The West Michigan Whitecaps of the Midwest League wore retro jerseys based on the 1968 jerseys of their parent club (Detroit0 during the May 2nd game in which they hosted the Swing of the Quad Cities. The Swing was supposed to wear 1968-style Cardinals jerseys (they are a St. Louis affiliate), but a communications snafu between Swing officials and the parent club caused that plan to fall through. The eventual disposition of the Whitecaps’ unies has not been announced yet, but, when it is, it will be announced on the team’s website,

Also interesting to note: while both the NBA and the WNBA are contracted to Adidas for uniforms, the men don’t wear a supplier logo on their game jerseys, but the women do. NBA garb with an Adidas logo is limited to warmups, pregame apparel, and practice garb.


The second of May had a few interesting moments over MLB history. The date in 1917 featured the nine-inning double no-hitter between Fred Toney of the Reds and Hippo Vaughn of the Cubs. The Reds finally got two hits and a run in the 10th inning. Bonus points to you if you can name which Red got the GWRBI. (Answer at column’s end)

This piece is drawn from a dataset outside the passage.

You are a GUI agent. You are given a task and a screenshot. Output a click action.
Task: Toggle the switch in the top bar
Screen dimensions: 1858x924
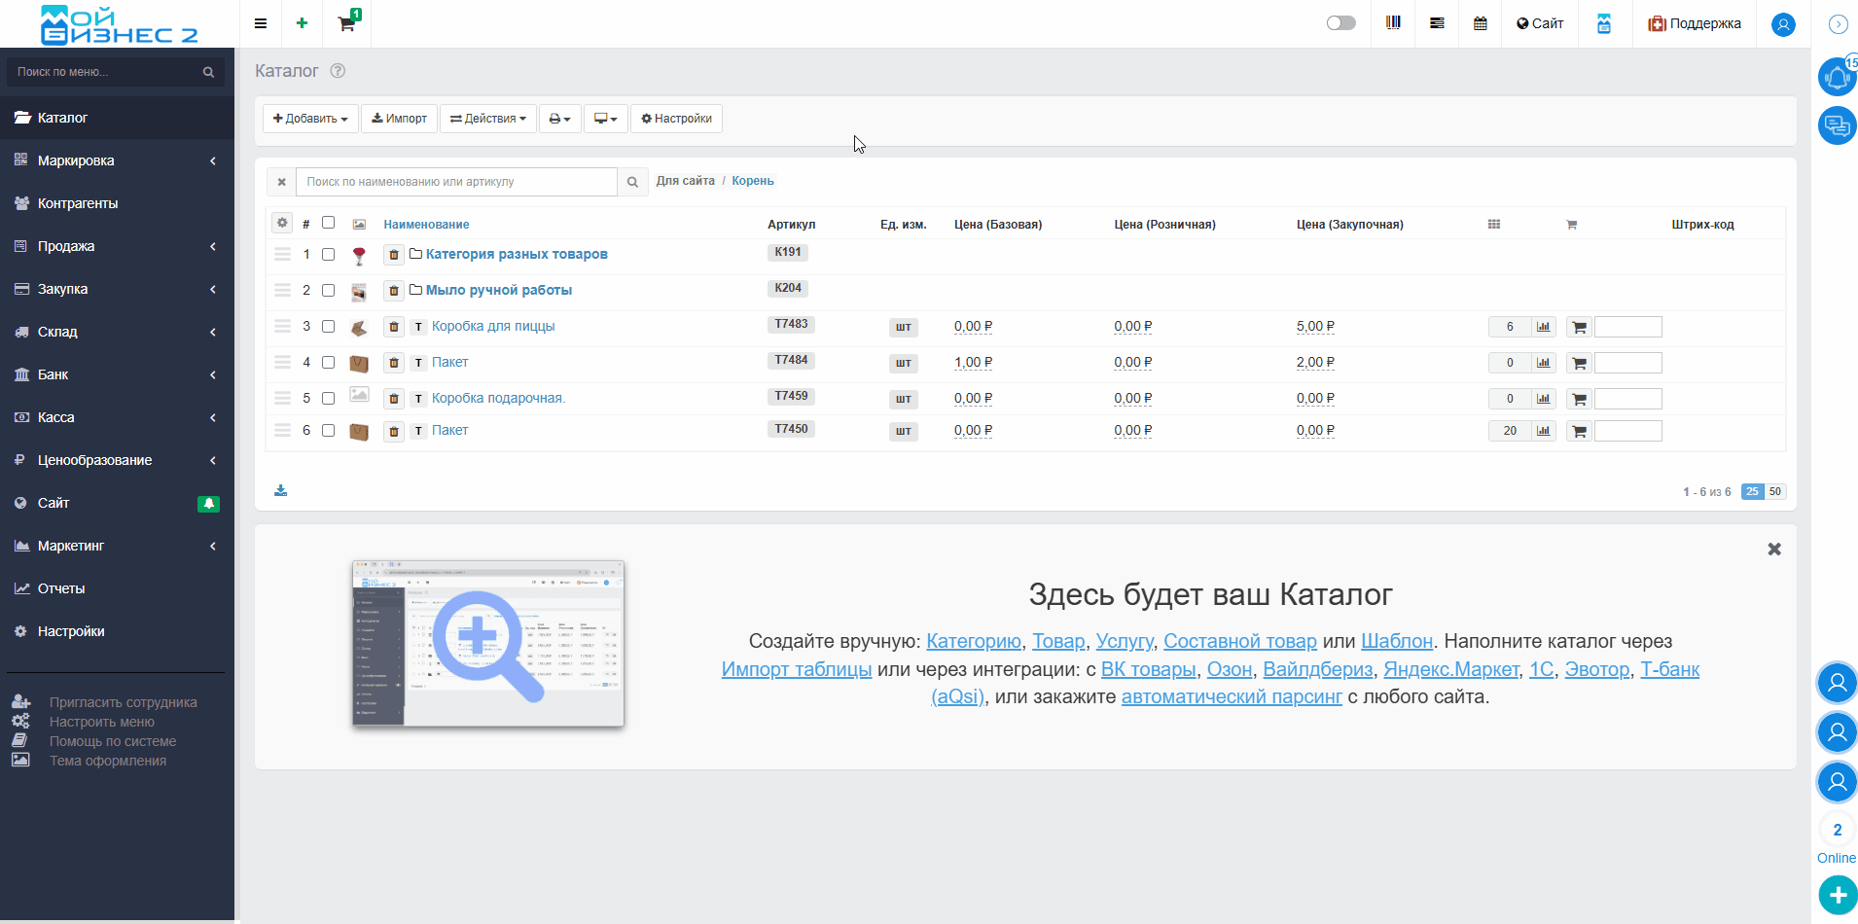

Also, 5/2/1994 was the night the Cubs wore their 1994 BP jerseys in their game hosting Cincinnati, in an effort to end a 10-game home losing streak to begin the season. The Cubs still lost in the BP blue, 9-0, although the memory most prominent in my mind was catching (on the fly) Bret Boone’s home run off Willie Banks, and the subsequent by-name mention on ESPN SportsCenter by Keith Olbermann as the homer highlight and my catch were replayed.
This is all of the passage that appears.